The yen to travel – somewhere, anywhere – grips me with poignant strength. I read years ago that one reason traveling can be such a marvelous experience is that it bumps us out of our ordinary states of being.
It nudges people away from their certainty and their entrenched understanding of and belief in a certain reality. It is emotionally and spiritually satisfying on a level that can’t be easily obtained as we trudge through our boringly familiar, survival-oriented lives of work and school and family and obligations.
Travel helps create the empty vessel, open to new experiences and understandings.
In a less literal sense, I believe we are all taking a journey into the unknown.
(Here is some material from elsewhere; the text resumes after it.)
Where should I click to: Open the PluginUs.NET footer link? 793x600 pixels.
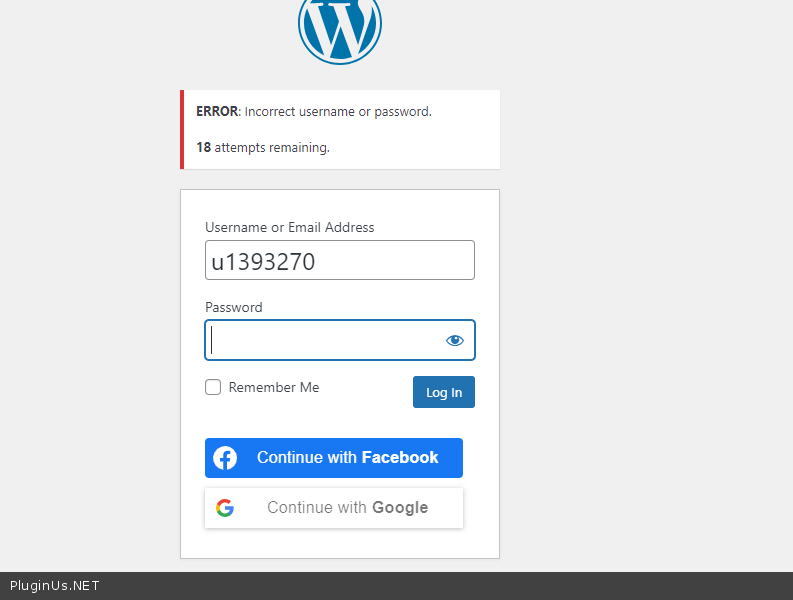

We are traveling in a kind of energetic vehicle with the doors shut as inexorably as a bank vault, and no handle to pull if we wanted to escape.
We seem to be entering a time where, even for people who are scrambling madly to keep up with events, it’s impossible to know what is going on in every corner of the world and what might be around the corner of our own neighborhood streets.
Rather than fret because it’s impossible to know what’s going on, I am finding it vastly more pleasant and simple to allow myself to be taken along for the ride.
Or, as when I was driving the car myself, to trust that I am not lost even if I don’t consciously recognize this street or that church that apparently sprang up overnight.
I have a naïve faith that when I get a little closer to where I’m going, I will recognize the landmarks.
Though they may surprise me, I also feel certain that there will be delights and joys and astonishing events far beyond anything my everyday life has ever presented.
My empty vessel will be filled with such a perfectly inevitable reality that soon, where I am now will be the barely remembered dream.